▶ _WHAT TO PRODUCE_
Please reproduce the final stretch of the listing below: the line that contains "Screen dimensions: 1556x784" and all lines after it, verbatim, with nothing else.

▶ _DATA RECORDS_

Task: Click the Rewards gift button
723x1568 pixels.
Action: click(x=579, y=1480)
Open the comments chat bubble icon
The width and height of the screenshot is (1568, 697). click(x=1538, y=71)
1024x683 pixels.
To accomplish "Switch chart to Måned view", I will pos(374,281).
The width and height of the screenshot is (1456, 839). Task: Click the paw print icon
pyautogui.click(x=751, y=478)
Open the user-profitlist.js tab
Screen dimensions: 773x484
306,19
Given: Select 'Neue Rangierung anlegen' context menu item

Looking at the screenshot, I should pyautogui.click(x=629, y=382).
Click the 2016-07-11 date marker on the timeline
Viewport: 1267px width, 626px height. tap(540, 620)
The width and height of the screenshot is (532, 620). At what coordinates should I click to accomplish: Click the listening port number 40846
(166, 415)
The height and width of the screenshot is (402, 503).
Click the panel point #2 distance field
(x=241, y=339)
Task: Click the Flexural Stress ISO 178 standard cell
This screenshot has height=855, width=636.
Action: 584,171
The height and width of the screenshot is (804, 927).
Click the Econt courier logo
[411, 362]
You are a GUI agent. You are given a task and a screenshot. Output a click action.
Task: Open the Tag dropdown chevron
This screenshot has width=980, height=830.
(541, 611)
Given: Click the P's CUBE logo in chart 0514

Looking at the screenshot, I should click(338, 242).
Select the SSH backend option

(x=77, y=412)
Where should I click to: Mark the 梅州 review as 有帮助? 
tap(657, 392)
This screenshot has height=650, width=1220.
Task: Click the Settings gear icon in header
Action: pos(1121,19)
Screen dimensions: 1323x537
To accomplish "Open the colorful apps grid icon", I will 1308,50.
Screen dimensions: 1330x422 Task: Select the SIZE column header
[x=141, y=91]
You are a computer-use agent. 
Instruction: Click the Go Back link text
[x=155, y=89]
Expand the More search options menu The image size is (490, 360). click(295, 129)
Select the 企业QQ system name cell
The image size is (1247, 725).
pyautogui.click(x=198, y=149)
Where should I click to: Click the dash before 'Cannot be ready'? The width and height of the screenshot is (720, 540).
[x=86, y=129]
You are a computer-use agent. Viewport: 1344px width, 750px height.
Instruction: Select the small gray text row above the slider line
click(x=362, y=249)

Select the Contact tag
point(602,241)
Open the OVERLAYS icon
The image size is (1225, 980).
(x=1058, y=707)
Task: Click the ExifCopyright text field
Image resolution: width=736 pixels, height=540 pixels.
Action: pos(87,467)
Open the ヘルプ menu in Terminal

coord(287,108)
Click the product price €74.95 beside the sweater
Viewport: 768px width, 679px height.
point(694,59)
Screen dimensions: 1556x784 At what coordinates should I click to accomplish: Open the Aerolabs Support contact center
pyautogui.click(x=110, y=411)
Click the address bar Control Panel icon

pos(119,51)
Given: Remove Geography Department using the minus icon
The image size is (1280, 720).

▶ _REPLY TO THE EXERCISE_
Screen dimensions: 1556x784 At what coordinates should I click to accomplish: Open the Aerolabs Support contact center
pyautogui.click(x=110, y=411)
Click the address bar Control Panel icon

pos(119,51)
Given: Remove Geography Department using the minus icon
The image size is (1280, 720).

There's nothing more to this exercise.